Here are some key features of "SpamProbe":
Spam detection using Bayesian analysis of terms contained in each email. Words used often in spams but not in good email tend to indicate that a message is spam. Generally over 90% effective at detecting spam once a few hundred spams have been classified.
Automatically learns from incoming mails as they are classified. Incorporates user's feedback to tailor classification to each user's personal tastes.
Works with procmail, maildrop, or a similar tool to produce a complete server or client side spam filtering system.
Written in C++ for good performance. Database access using Peter Graf's PBL ISAM library or Berkeley DB for quick startup and fast term count retrieval.
Recognition and decoding of MIME attachments in quoted-printable and base64 encoding. Automatically skips non-text attachments. MIME decoding enables SpamProbe to make decisions based on words in the emails rather than base64 gobbledigook.
Counts two word phrases as well as single words for higher precision.
Ignores HTML tags in emails for scoring purposes unless the -h command line option is used. Many spams use HTML and few humans do so HTML tends to become a powerful recognizer of spams. However in the author's opinion this also substantially increases the likelihood of false positives if someone does send a non-spam emai containing HTML tags. SpamProbe does pull urls from inside of html tags however since those tend to be spammer specific.
Locks mboxes and databases using fcntl file locking to avoid problems when multiple emails arrive simultaneously.
Scores only the Received, Subject, To, From, and Cc headers. All other headers are ignored to make it hard for spammers to hide non-spammy words in X- headers to fool the filter.
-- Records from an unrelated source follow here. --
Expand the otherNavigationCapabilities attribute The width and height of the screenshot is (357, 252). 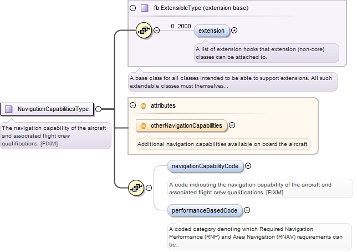[232, 125]
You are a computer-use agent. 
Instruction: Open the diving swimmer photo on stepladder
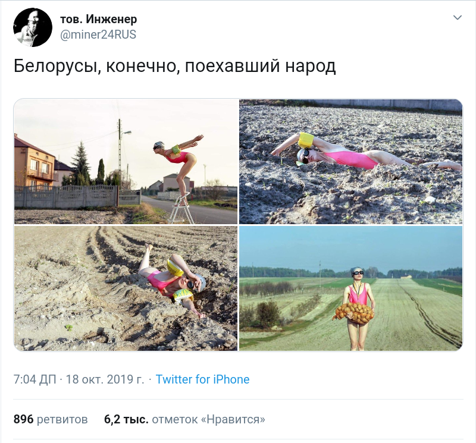tap(126, 161)
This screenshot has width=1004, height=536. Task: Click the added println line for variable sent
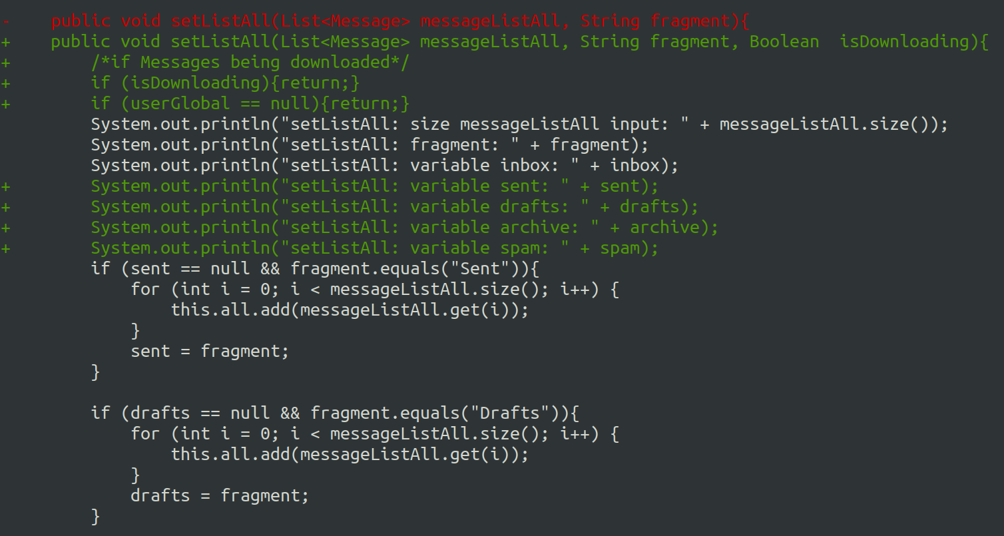coord(374,186)
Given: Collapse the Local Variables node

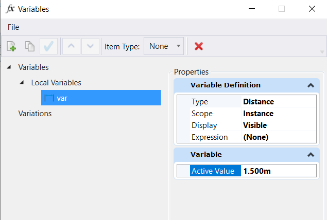Looking at the screenshot, I should click(22, 83).
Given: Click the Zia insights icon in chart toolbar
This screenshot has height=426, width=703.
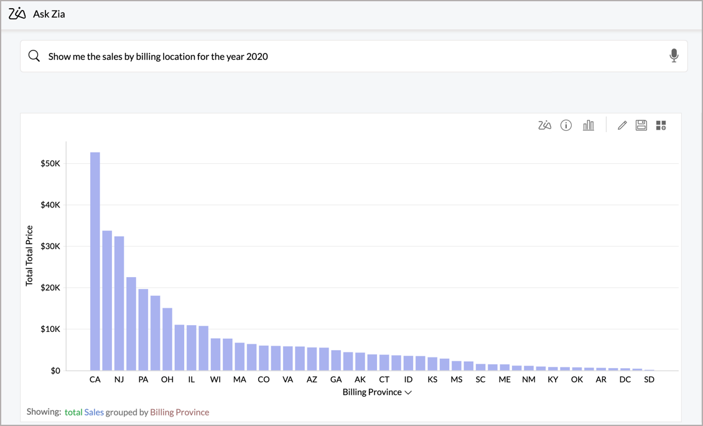Looking at the screenshot, I should (x=544, y=126).
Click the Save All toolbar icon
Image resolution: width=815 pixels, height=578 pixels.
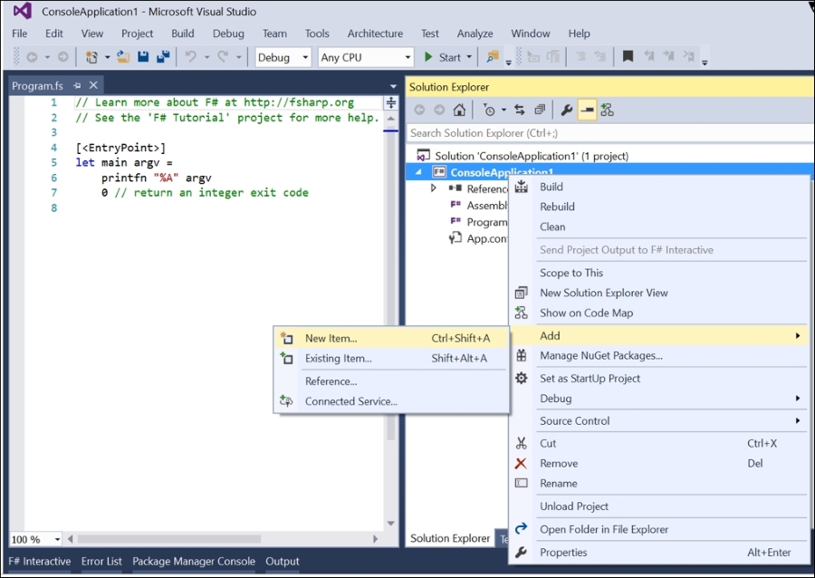coord(163,56)
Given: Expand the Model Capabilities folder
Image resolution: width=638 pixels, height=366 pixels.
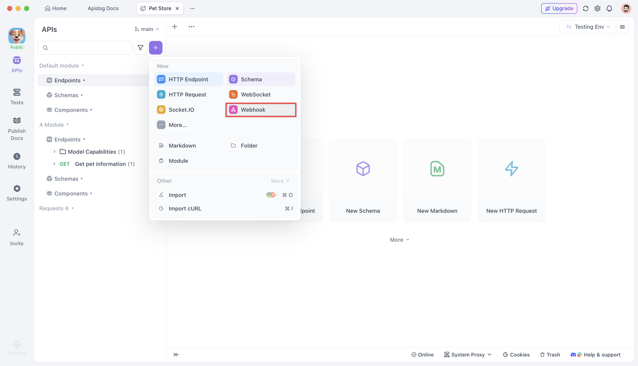Looking at the screenshot, I should (54, 152).
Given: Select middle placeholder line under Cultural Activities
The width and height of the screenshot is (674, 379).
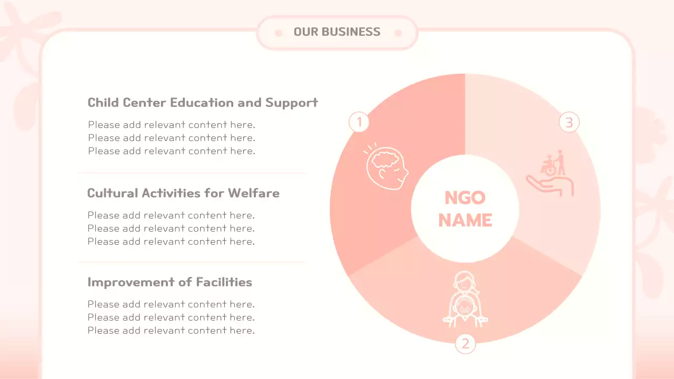Looking at the screenshot, I should (171, 228).
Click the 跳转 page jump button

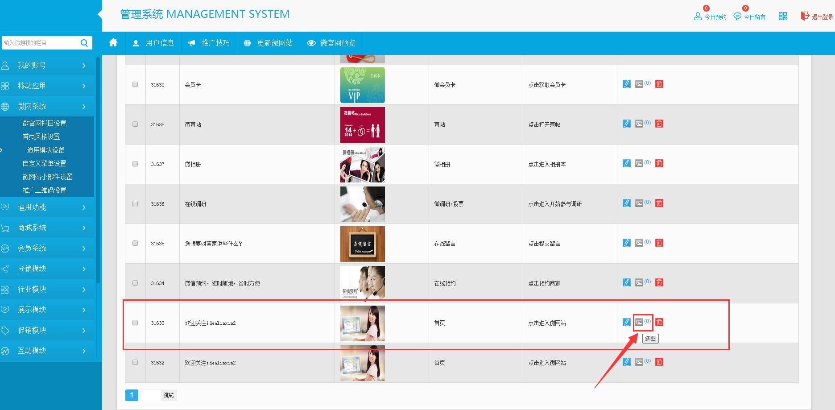[x=169, y=395]
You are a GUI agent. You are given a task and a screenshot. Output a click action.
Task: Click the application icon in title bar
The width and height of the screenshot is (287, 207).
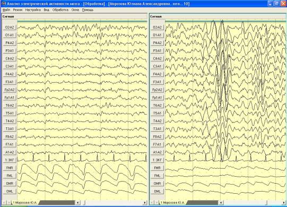tap(3, 4)
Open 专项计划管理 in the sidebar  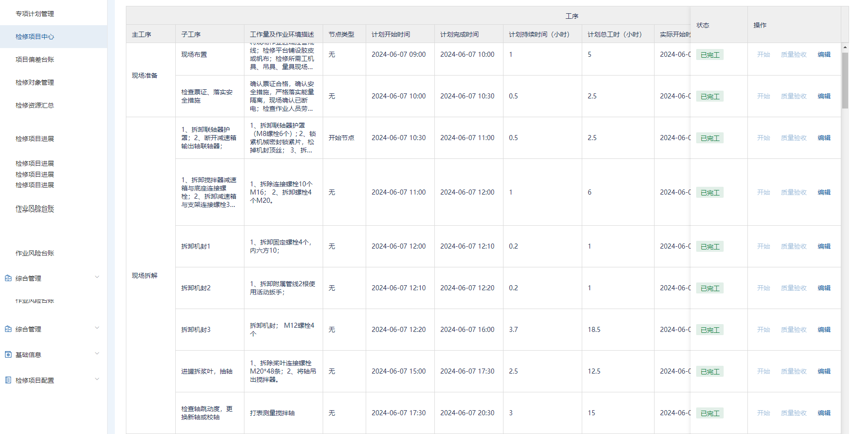point(35,14)
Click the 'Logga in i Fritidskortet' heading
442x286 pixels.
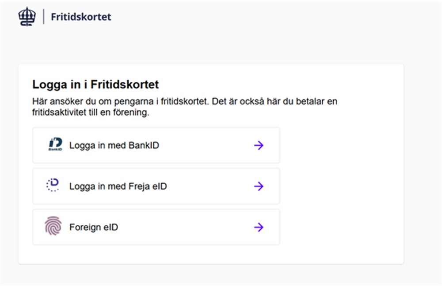[95, 84]
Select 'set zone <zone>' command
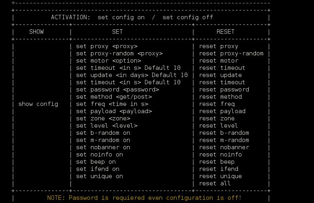Screen dimensions: 314x203 (x=103, y=118)
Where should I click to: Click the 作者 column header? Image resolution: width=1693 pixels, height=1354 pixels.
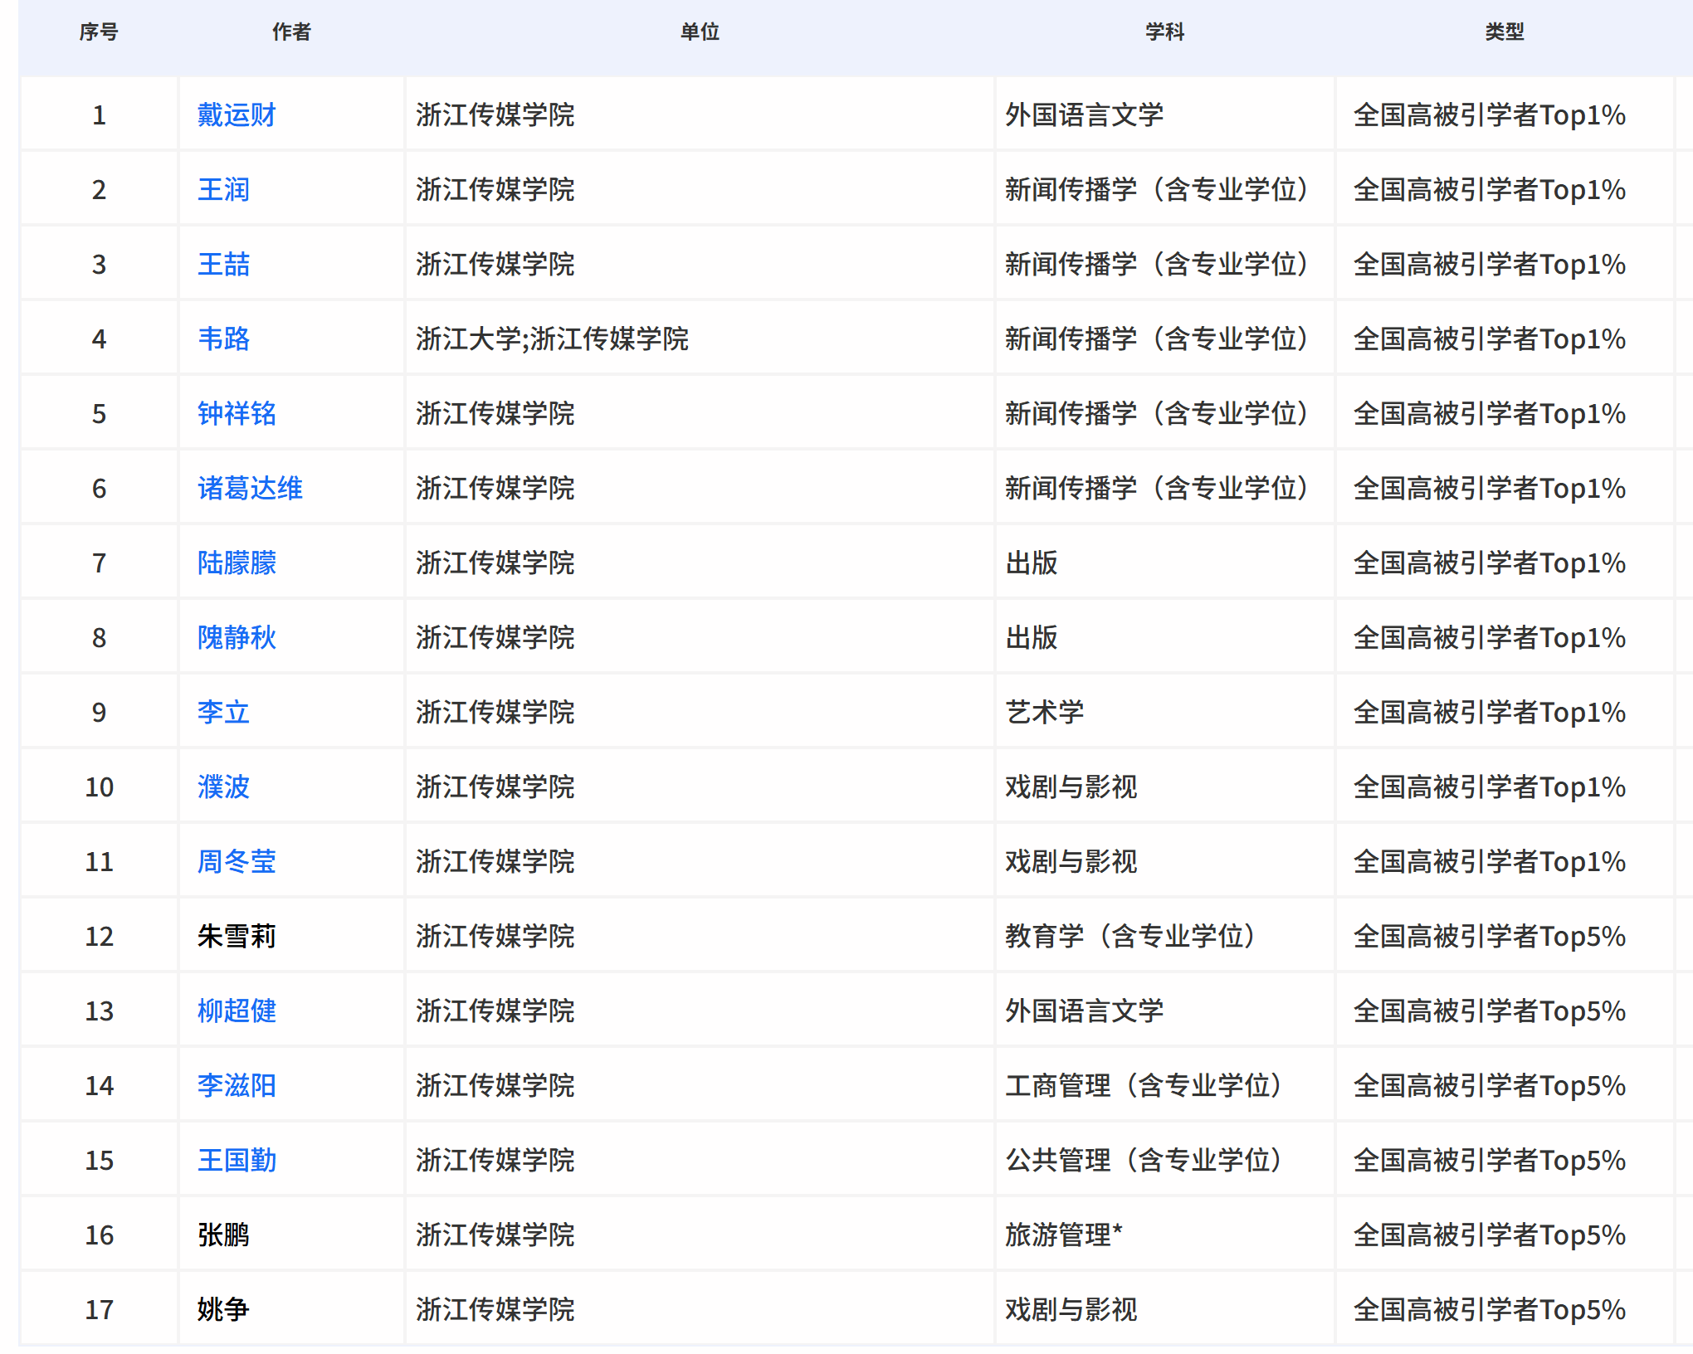291,32
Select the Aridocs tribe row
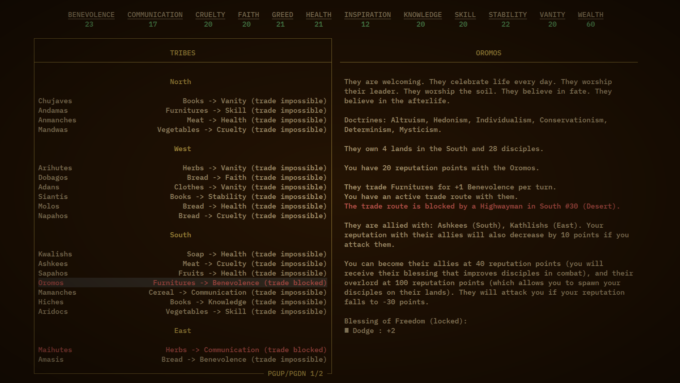Viewport: 680px width, 383px height. 182,312
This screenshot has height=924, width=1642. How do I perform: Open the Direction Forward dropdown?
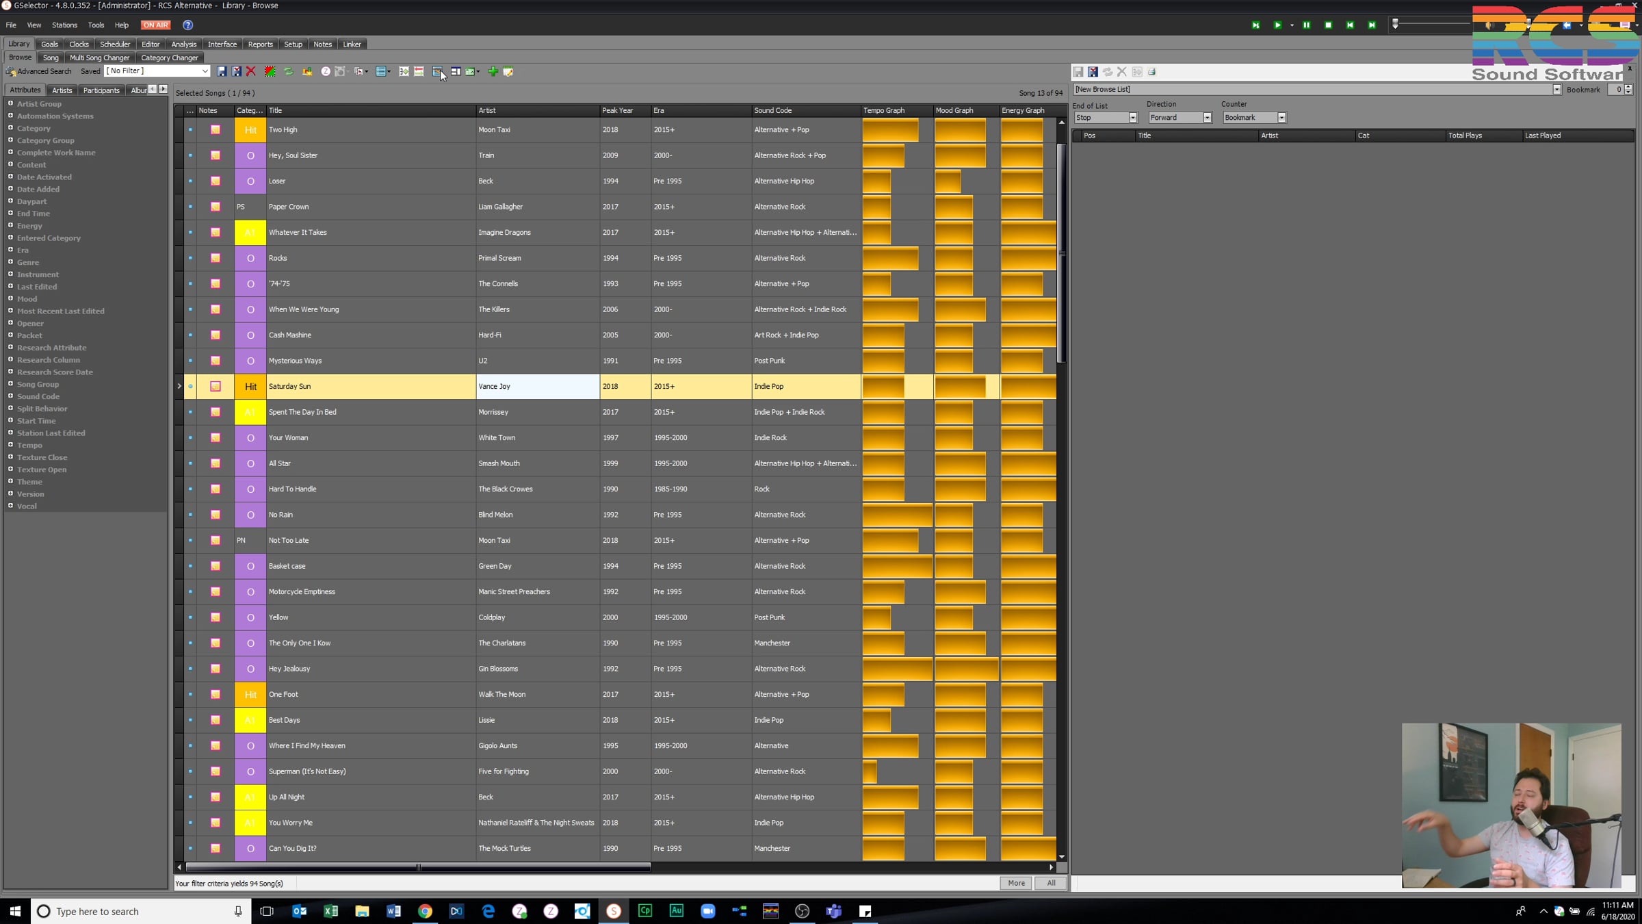pyautogui.click(x=1207, y=118)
The -H command line option can be used to override this.
Supports Content-Length: field in mbox headers. This can be disabled using -Y option to use only From_ to recognize new messages.
Uses MD5 hash of emails to recognize reclassification of an already classified spam to avoid distortion of the word counts if emails are reclassified. This way emails can be kept in an mbox that is repeatedly scanned by spamprobe without counting them more than once.
Provides a date stamp based database cleanup command to remove terms from the database if their counts never rise above a certain threshold value (normally 2).
Provides an edit-term command allowing users to directly modify the counts of individual terms. For example to force a particular term to be considered spammy or good.

What's New in This Release:
This release fixes a pair of bugs related to email messages with no lines in their bodies.
Headers from email messages with no bodies were not being tokenized, and it was possible for a message with invalid MIME headers and no body to lead to a crash.